Sodomy in Leviticus

An Essay by Robert Brow   (web site - www.brow.on.ca)

This essay was originally posted by Robert Brow on the CETA-L discussion list, June 29, 1996. It was written in response to the article entitled "AMOR VINCIT OMNIA--or does it? OUTLOOK: Homosexuality and Scripture," by Wolfhart Pannenberg which appeared in the Church Times [London] 21 June 1996, p. 8.


I am brash enough to tangle with Pannenberg's essay on "Homosexuality and Scripture", which was just posted on the CETA list. His essay is flawed by using the vague term "homosexual" which is not a word used in the OT Hebrew or the NT Greek text. That the Bible finds some forms of same sex behaviour abhorrent is obvious, but Pannenberg fails to define what exactly is being condemned.

 Leviticus 20:13 condemns a certain kind of sexual intercourse between males. It is part of a section that is obviously intended for judges in a criminal court. They are required to assign the death penalty for seven very precise categories of sexual behaviour. These are listed as adultery with another man's wife (20:10), a man's sexual intercourse with his father's wife, or daughter-in-law, or mother-in-law (20:11, 12, 14), male sexual intercourse with an animal (20:15), and a woman having sexual intercourse with animal (20:16). In the middle of these comes the death penalty for a man who "lies with a male as with a woman" (20:13).

 Since the death penalty was a very serious matter, a judge would need an exact definition of what constituted "sexual intercourse" in each situation. In the case of a man who "lies with a male as with a woman," would two men who shared a bed be executed? What if they hugged each other? Was it a matter of being found touching each other's genitals? Or was it what we now call buggery, which involved penetration of the anus?

 In our day we know that sexual penetration of the anus can not only cause serious damage to the rectum but it is also a major transmitter of AIDS and other venereal diseases. Evidently some of the Levitical prohibitions had health concerns in mind, and we should at least consider the possibility of what is now called buggery being viewed as criminal act for this reason.

 In each of the other six kinds of behaviour that required a judge to assign the death penalty in Leviticus 20:10-16 it is sexual penetration that defines the criminal act. In Leviticus 20:15 bestiality involved a male penetrating a domestic animal, which is still commonly practised in some countries. In Leviticus 20:16 it seems that a woman allows herself to be mounted by a household pet. That suggests that the criminal act in Leviticus 20:13 when "a man lies with a male as with a woman" was also defined by penetration. Buggery occurs when the anus of another male is used for the same purpose as vaginal penetration.

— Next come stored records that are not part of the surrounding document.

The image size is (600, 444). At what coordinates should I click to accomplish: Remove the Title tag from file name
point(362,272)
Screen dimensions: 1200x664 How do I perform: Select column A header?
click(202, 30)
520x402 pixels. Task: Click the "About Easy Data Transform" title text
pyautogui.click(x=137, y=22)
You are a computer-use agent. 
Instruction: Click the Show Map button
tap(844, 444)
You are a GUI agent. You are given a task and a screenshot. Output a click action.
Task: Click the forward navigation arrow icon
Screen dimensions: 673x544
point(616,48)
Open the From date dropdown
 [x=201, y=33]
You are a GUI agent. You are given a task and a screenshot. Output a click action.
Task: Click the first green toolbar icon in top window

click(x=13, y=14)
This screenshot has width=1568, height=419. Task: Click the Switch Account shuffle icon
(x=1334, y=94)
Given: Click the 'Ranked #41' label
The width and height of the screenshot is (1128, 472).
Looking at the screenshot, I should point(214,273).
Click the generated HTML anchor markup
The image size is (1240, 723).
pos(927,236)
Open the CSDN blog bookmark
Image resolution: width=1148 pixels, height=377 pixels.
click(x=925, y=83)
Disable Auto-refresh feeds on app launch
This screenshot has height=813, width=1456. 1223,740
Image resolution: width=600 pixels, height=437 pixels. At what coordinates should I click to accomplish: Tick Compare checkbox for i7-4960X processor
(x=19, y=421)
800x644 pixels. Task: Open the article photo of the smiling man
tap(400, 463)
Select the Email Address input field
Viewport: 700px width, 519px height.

 Whether in the OT or in our modern situation it would be ridiculous to suggest that "sexual relations with an animal" should be defined by the petting and hugging of household pets. And it is equally nonsense to assign the death penalty for hand holding, kissing, touching, and hugging which are all very common among men and among women all over the Middle East. In Leviticus there is certainly no prohibition of intimate expressions of affection between women.

 Having clarified the language game for the criminal act in the Old Testament it seems certain the sin of Sodom in Genesis 19:1-8 was the humiliation of a stranger in the city by sodomy. We can also deduce that buggery is precisely what the malakoi allow to be done to them and the arsenokoitai do to other males in 1 Cor. 6:9-11 and 1 Tim. 1:8-11.

 In the light of Leviticus 20:13-16 what seems to horrify Paul in Romans 1:24-32 is that the very sexual acts which were viewed as deserving the death penalty by Jewish law are now approved in the Greek world. Incest, bestiality and buggery are ravaging family life. And the next steps down into the final degradation of Greek civilization is inevitable (Romans 1:28-32).

 Sodomy, especially where minors are used, must remain a criminal act with the severest consequences in Canada. But there is no evidence that civilization is destroyed when married women express love and affection with their women friends. And say we did find out that two men or two women share a home, and on occasion their intimacy was more that we might have approved, do we lobby to get the death penalty for them? Or do we send them to jail for ten years, as in the case of those who abuse, rape, and kill minors? Do we put such persons out of our church?

 By failing to analyse the models at work in Leviticus and Paul's writings Pannenberg has not faced the important questions, and so has failed to advance the discussion.